Q: What’s your best guess timeline wise to week zero becoming a full slate of games given the pending 12-team playoff? — @howeskevin
A: The NFL is playing a couple of Saturday games this weekend. The playoffs will also include some Saturdays. If I’m college football and its TV partners, I want to get as far away from head-to-head matchups with the NFL as I can get. I expect the 2024 college football season may fit the timeline/scenario you mentioned.
Q: In your travels around the Pac-12 footprint (including Las Vegas), what are some of your favorite restaurants? — @D1ffl
A: This could be an entire column. I need more time. Also, you’re making me hungry. I’ll take suggestions from readers in the comment section below. You’ve inspired me to publish a full Pac-12 travel food guide in front of next college football season. Let’s do this.
Q: Is your family from Abruzzo? — @ghost7actual
A: My grandfather’s family was from Caserta. Grandma was from Calabria, which I’m told is gorgeous. I need to see both places, but as my Italian grandfather liked to say, “Giovanni… if it was any damn good, we wouldn’t have left it.”
Q: How do you keep your sanity dealing with zealous, irrational fans and the extreme negativity that can be directed towards you personally? This is a serious, not a flip question. Thanks! — @JeffD51934095
A: I covered Bobby Knight as a beat reporter in the 1990s. After that, I covered Jerry Tarkanian as a columnist. I developed thick skin. The “mute” function on Twitter is great, too. That said, I think the vast majority of sports fans are reasonable and rational. It’s a thin stripe who lose their marbles. They’re not hard to spot.
Q: Does the addition of transfer QB DJ Uiagalelei make Oregon State a sweeter spot for a transfer receiver? — @LoveMyBeavers
A: I definitely think the Uiagalelei addition will help OSU recruit receivers and tight ends.

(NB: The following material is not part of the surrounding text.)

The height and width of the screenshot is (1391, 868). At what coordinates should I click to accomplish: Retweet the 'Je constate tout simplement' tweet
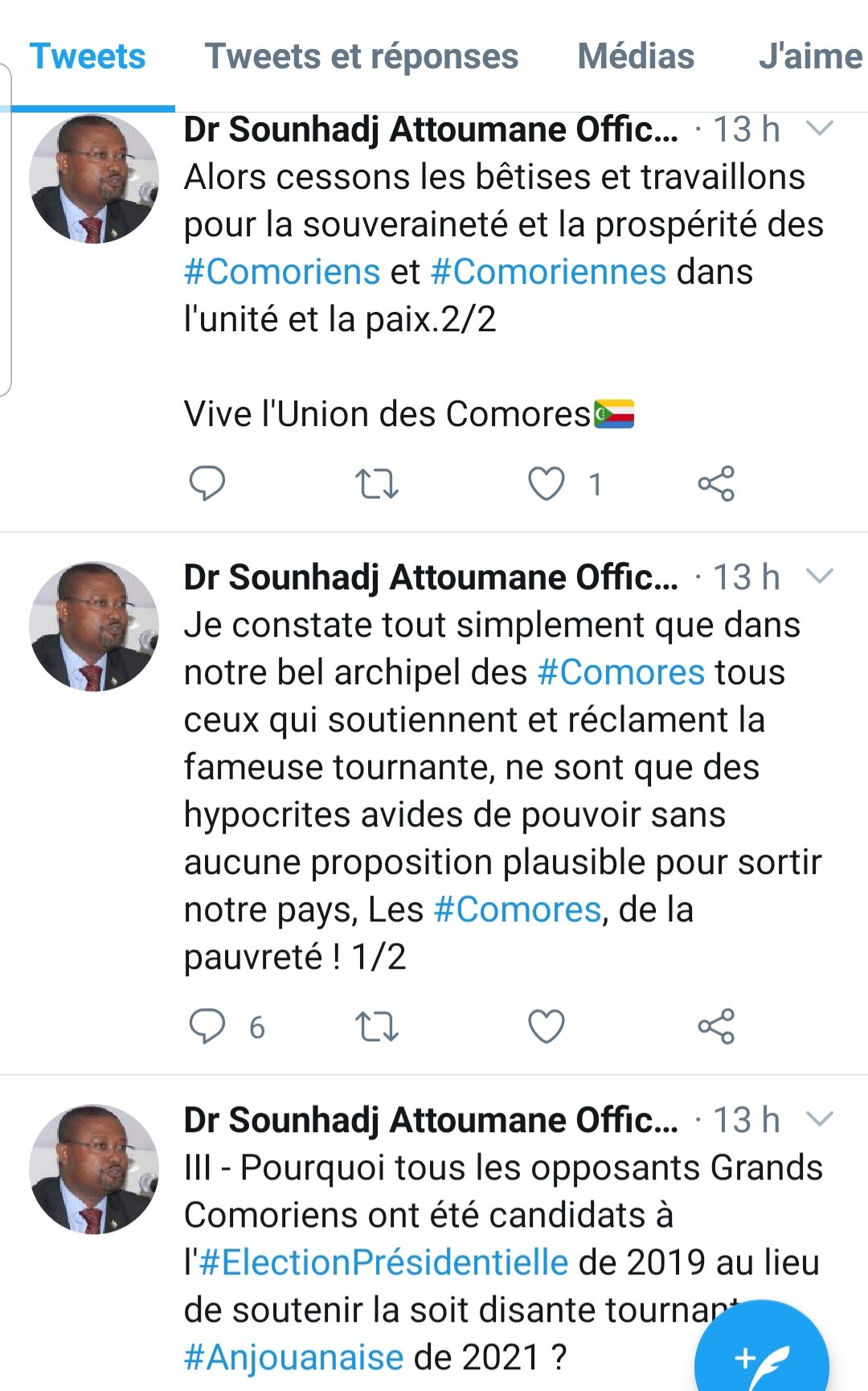[x=376, y=1027]
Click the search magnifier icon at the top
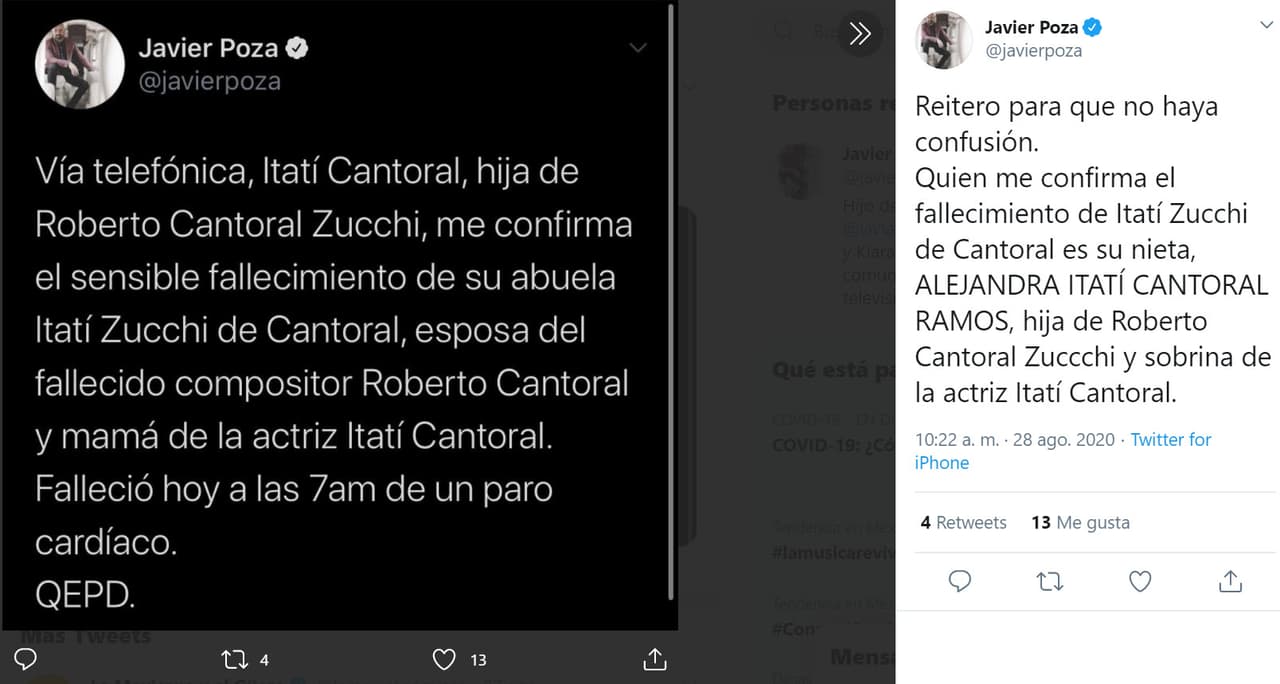 click(x=781, y=33)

The 10-win football season didn’t hurt, either.
Q: If Fresno State and San Diego State were “not Pac-12 material” before, how are they now? (Is adding MWC teams a step in the wrong direction? Does the academic profile of member institutions matter less, or have they enhanced their academics? If so, how?) — @PDX_JonathanW
A: San Diego State did some smart things in the last few years. It now offers doctorate degrees on its own campus, for example. I covered some of this in an in-depth piece I wrote about the dance going on between the Pac-12 and SDSU.
I think the Pac-12 presidents and chancellors are weighing the educational part of expansion heavily. Remember, they’re academics themselves. They won’t want to dilute the academic profile of their conference.
Q: What does 2023 hold for your new journalism venture? Will you make any changes, or broaden your scope and territory that you report on? — @2023SportsGuy
A: I am going to go where the great stories are. My aim is to give readers deeply sourced, in-depth content they can’t get anywhere else. I’ll broaden the scope and territory, a little. If there’s a great story to be told, I’ll chase it. But I also won’t stop writing about the things my readers care about.